Há boas respostas para isso. ''Nós, argentinos, gostamos de autoridade e só respeitamos aquele que demonstra possuí-la'', afirma a analista Anália Del Franco (Márcia Carmo e Mônica Yanakiew, Argentinos, Mitos, Manias e Milongas , Ed. Planeta). É uma informal radiografia política e social da Argentina, na qual o pulso comum explica o tipo de imagem interna que o temperamento intempestivo de Kirchner ajuda a consolidar. ''Aqui a regra é não perder poder. E poder é o que marca a trajetória do peronismo'', declara um seguidor (idem). Ou ainda: ''Ser peronista é seguir a onda internacional. Por isso, Perón estatizou nos anos 50, Menem privatizou nos 90 e Kirchner quer reestatizar no novo século'', afirma o historiador Pablo Vasquez.

É um ponto importante. O Estado forte e atrelado a uma presidência personalista é uma marca kichneriana. Suas ações resgataram as instituições e devolveram o país à normalidade polemista habitual. Os problemas sociais e econômicos seguem graves - mesmo com sinais de recuperação - mas sumiu a sensação de desintegração vigente em governos efêmeros como o de Fernando de La Rua e de Rodriguez Saá.
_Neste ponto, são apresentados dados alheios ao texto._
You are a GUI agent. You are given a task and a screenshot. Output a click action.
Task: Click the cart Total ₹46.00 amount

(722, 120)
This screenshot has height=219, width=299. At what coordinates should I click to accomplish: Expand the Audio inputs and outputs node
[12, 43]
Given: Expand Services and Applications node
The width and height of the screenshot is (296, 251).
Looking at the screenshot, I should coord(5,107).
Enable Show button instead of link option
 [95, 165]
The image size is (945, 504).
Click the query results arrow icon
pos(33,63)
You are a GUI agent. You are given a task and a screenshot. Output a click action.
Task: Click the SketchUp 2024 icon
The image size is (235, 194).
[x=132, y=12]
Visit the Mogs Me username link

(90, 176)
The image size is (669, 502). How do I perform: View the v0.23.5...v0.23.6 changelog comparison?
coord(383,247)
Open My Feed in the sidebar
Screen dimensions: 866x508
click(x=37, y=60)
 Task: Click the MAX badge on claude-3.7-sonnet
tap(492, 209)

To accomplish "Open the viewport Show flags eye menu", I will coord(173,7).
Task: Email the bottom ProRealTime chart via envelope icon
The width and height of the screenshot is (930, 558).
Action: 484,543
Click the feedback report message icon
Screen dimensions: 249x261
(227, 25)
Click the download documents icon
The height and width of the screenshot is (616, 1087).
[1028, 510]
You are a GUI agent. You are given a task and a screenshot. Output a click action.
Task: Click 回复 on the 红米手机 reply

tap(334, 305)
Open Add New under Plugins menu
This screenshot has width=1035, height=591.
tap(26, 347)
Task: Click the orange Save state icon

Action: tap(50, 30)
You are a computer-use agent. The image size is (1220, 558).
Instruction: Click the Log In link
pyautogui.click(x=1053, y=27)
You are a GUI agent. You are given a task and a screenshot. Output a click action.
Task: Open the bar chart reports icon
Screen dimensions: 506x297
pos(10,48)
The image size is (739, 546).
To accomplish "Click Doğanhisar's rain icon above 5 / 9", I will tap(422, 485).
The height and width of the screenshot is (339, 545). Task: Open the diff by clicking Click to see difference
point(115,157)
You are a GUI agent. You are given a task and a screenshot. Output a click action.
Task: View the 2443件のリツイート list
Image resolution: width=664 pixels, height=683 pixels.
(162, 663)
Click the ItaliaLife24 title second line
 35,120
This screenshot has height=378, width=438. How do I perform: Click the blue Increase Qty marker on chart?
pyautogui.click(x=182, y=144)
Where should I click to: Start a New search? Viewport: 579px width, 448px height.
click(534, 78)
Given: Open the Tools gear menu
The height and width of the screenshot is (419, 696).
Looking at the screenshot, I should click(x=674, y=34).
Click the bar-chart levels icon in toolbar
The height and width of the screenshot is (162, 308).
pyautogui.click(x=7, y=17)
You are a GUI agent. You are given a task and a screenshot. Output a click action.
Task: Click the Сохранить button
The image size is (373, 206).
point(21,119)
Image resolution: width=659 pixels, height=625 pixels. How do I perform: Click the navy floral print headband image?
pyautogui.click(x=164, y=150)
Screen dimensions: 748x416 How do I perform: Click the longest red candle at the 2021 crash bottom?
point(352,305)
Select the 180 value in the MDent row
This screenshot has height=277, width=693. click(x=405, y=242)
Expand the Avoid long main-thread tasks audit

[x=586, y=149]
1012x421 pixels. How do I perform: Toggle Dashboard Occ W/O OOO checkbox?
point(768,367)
Essa percepção de nação em pleno domínio de suas capacidades se inspira no passado pré-realismo, este demarcado pelo antagonismo com Brasil e Chile - a busca de equilíbrio regional a manu militari que freou, no início do século passado, um expressivo ciclo de desenvolvimento econômico, com salto das exportações, entre 1880 e 1910, de US$ 56 milhões para US$ 389 milhões. A deterrência drenaria 25% das dotações para Exército e Marinha a partir dessa época.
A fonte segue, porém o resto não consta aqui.